DATA FOR THIS EXERCISE>
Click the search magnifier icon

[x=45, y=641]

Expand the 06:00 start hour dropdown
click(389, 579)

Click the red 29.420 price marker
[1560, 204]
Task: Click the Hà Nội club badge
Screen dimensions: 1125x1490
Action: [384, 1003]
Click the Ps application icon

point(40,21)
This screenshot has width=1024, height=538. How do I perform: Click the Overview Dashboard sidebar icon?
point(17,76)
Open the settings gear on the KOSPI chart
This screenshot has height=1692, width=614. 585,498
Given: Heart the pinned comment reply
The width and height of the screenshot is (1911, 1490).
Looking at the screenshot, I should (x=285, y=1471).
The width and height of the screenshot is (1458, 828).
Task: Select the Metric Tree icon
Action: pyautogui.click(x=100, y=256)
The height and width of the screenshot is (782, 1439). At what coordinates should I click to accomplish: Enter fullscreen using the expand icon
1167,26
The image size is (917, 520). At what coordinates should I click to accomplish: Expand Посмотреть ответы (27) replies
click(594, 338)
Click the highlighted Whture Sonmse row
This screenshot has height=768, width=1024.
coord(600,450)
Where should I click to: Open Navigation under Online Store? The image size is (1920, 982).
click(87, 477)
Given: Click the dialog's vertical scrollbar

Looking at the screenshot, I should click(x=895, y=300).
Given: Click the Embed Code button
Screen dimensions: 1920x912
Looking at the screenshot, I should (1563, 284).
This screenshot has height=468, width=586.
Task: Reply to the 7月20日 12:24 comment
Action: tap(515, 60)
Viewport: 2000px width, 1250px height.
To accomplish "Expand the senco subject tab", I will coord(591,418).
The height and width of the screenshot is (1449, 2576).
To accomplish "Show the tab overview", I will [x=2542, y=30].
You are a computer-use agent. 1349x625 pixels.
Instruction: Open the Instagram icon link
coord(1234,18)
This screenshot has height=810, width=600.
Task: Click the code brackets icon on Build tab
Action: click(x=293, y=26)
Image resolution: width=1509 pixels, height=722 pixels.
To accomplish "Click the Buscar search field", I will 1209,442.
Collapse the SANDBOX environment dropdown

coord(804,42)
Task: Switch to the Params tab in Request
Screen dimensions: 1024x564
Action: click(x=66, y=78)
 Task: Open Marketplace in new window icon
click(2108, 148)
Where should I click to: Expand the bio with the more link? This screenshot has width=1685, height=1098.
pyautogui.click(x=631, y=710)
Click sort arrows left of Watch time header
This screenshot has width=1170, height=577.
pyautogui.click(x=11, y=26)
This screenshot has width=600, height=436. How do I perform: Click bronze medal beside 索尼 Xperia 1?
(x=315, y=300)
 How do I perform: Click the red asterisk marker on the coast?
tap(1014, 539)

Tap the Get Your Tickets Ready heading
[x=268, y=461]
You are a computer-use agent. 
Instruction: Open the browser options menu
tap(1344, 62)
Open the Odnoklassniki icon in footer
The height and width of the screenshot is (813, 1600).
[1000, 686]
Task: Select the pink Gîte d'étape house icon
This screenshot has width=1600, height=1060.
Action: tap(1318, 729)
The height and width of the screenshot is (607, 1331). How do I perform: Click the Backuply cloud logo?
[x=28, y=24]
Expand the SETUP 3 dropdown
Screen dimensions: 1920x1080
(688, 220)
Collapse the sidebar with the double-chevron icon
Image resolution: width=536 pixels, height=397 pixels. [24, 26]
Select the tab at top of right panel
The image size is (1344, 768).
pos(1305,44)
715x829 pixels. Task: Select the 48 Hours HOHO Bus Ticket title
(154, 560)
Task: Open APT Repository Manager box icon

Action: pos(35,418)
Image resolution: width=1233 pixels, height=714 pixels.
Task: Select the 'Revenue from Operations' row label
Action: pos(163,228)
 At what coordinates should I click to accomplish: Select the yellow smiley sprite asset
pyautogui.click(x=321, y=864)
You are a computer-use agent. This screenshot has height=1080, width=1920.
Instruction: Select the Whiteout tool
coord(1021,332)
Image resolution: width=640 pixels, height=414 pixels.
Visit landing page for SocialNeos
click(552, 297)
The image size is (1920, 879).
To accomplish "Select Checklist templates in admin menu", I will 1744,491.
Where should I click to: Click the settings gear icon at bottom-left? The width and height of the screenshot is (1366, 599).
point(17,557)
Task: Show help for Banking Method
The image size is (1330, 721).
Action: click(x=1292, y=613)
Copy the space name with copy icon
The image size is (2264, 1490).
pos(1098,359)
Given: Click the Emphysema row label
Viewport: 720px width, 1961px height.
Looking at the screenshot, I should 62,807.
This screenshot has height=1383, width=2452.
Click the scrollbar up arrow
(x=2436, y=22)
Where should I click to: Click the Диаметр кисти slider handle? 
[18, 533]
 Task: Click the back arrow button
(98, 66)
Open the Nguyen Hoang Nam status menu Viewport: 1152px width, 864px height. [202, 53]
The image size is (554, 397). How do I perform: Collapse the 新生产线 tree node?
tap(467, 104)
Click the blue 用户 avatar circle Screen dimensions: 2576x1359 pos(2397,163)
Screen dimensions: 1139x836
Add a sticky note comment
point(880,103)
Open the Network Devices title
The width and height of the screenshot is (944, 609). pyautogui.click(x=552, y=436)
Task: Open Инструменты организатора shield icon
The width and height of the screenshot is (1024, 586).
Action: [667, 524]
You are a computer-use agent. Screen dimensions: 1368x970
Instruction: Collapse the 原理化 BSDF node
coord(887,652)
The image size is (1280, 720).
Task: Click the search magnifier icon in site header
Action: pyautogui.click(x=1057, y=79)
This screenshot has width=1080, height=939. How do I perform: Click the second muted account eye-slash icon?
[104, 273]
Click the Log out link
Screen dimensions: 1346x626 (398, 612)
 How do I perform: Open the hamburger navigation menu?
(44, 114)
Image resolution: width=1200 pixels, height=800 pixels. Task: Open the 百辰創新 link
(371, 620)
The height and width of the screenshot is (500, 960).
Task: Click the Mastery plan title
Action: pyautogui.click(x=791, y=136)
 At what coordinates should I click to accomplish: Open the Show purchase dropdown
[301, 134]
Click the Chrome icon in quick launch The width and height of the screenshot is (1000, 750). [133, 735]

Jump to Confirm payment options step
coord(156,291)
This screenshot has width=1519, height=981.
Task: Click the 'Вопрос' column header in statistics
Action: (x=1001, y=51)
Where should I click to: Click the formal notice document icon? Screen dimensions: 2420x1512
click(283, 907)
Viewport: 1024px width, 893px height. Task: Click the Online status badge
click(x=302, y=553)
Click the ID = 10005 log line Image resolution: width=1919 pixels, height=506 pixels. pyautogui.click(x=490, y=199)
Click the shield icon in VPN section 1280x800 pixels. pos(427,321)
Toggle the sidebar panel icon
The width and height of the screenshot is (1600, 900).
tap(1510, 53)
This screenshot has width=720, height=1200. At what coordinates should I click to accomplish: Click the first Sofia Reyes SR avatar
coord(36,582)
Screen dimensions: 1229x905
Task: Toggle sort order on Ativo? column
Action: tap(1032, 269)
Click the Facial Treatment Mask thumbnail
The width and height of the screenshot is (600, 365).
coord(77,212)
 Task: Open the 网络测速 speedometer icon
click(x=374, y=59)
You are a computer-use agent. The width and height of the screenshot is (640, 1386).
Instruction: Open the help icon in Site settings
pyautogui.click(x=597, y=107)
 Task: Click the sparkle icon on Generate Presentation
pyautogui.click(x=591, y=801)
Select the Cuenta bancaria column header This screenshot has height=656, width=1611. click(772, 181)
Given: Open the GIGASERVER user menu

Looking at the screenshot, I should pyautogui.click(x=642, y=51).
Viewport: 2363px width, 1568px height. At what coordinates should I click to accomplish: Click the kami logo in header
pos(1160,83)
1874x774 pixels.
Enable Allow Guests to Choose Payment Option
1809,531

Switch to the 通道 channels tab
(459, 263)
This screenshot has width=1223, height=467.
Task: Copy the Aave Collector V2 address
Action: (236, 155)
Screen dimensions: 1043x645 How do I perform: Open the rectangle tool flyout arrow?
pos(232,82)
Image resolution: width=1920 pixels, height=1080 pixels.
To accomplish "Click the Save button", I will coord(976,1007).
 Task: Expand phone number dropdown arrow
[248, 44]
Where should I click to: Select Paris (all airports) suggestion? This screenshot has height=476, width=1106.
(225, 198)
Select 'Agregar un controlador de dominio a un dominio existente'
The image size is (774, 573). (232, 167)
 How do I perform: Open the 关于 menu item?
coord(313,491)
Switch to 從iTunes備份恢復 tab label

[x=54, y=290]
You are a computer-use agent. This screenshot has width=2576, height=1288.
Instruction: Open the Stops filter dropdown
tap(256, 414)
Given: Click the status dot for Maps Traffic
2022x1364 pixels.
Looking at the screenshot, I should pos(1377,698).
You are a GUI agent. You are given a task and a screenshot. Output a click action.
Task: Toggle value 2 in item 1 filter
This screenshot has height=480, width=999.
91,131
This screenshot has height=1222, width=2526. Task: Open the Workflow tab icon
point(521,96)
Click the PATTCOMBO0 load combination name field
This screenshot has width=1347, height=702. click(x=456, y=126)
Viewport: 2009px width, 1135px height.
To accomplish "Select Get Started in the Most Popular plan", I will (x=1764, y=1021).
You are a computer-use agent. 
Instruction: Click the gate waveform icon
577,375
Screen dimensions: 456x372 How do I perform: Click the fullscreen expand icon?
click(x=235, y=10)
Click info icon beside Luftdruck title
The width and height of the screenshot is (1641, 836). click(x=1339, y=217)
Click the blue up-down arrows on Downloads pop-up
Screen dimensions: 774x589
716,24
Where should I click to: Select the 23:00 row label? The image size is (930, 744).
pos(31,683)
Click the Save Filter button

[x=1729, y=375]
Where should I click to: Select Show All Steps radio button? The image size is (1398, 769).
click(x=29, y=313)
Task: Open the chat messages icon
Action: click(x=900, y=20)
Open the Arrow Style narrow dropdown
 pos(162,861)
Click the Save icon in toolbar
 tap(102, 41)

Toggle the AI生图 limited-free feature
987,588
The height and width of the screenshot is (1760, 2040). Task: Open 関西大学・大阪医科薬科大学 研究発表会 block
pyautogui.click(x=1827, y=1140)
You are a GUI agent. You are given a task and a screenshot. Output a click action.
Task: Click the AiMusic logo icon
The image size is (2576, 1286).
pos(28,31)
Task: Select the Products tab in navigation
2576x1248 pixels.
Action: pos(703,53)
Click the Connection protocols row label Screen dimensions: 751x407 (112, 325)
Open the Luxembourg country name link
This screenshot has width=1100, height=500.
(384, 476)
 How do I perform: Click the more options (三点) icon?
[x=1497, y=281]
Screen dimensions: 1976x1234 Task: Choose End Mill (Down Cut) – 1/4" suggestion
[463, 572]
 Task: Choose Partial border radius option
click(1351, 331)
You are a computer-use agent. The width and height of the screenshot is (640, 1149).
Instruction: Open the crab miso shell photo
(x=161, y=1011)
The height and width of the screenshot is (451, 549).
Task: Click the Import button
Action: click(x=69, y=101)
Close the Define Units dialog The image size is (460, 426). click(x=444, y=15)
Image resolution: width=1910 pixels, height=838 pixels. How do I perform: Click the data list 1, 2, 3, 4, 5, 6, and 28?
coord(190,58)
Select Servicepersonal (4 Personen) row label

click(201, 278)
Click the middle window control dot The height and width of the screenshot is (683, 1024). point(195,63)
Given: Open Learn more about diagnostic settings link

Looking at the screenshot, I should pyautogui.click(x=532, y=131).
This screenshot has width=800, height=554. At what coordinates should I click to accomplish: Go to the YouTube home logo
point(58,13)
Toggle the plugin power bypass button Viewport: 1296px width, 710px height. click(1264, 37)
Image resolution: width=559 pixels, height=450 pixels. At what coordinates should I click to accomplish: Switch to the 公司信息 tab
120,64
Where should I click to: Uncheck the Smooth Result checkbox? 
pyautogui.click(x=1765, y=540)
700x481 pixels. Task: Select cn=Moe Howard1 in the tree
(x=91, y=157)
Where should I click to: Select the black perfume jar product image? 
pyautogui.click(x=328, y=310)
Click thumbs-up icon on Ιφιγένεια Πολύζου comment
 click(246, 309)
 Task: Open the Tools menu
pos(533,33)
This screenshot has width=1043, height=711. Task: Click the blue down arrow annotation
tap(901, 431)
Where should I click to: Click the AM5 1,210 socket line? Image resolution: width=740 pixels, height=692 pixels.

JOB> Render the records as a JSON list of strings, one per line and with blank lines dropped, from the first line up to and including the line with "point(17,76)".

WRITTEN REPLY>
[
  "Click the search magnifier icon",
  "[x=45, y=641]",
  "Expand the 06:00 start hour dropdown",
  "click(389, 579)",
  "Click the red 29.420 price marker",
  "[1560, 204]",
  "Task: Click the Hà Nội club badge",
  "Screen dimensions: 1125x1490",
  "Action: [384, 1003]",
  "Click the Ps application icon",
  "point(40,21)",
  "This screenshot has width=1024, height=538. How do I perform: Click the Overview Dashboard sidebar icon?",
  "point(17,76)"
]